JPS60245215A - Vertical furnace - Google Patents

Abstract

PURPOSE:To prevent economically shorter life even if the diameter of a furnace core tube is made greater and to reduce the deterioration of a wafer by heating the end zone contiguous to the bottom of a center zone with a lower heater which is different from an upper heater which heats the end zone contiguous to the top of the center zone. CONSTITUTION:If the length of a lower heater 4 is made longer than hitherto, the effect of heat dissipation of the lower end of a furnace core tube 1 against the lower part of a center zone (a) is reduced and the heating rate of the lower heater 4 can be reduced from hitherto and simultaneously, the maximum temperature at an end zone (b) can be lowered. By making the heating rate of an upper heater 5 equal to the heating rate of the lower heater 4, the length of the upper heater can be reduced and if the length of the lower heater is made longer, the length of the center zone (a) is not made shorter but can rather be made longer. Thus, even if the diameter of the furnace core tube 1 is made greater, the economically shorter life of a vertical furnace can be prevented and the deterioration of a wafer can be reduced comparing to hitherto even if the temperature of heat treatment is higher.

Description

DETAILED DESCRIPTION OF THE INVENTION (al) Field of Industrial Application The present invention relates to a vertical furnace, and in particular to a vertical furnace used for heat treatment of wafers for manufacturing semiconductor chips, which are the main components of semiconductor devices. Regarding.

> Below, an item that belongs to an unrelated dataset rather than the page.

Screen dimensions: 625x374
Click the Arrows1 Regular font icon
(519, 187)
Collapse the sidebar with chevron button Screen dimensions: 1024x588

The heat treatment of the wafer includes, for example, formation of a thermal oxide film, formation of a film by chemical vapor deposition (CV, D), diffusion of impurities, and the like.

In any of these cases, the vertical furnace used for mass production is required to be able to uniformly process a large number of wafers as objects to be processed at once. It is desired that the temperature of the center zone in the heated state is uniform. This demand remains unchanged even when wafers become larger as production volume increases.

(b) Conventional technology Figure 2 is a side sectional view schematically showing a typical configuration of a conventional vertical furnace. For example, a furnace core tube l made of quartz glass,
A cap 2 made of fallen quartz glass that covers the opening of the furnace core tube 1, heaters 3.4 and 5 disposed around the furnace core tube 1 to heat the furnace core tube 1, and a heat insulating material such as quartz glass wool. It consists of a heat insulating layer 6 that covers the outside of the empty reheaters 3 to 5 and the exposed portion of the furnace core tube 1 to suppress heat radiation from the furnace core tube 1 and the heaters 3 to 5. Note that 1a and 1b are provided in the furnace core tube 1 and are a gas inlet and a gas outlet, respectively, when passing gas into the furnace core tube 1.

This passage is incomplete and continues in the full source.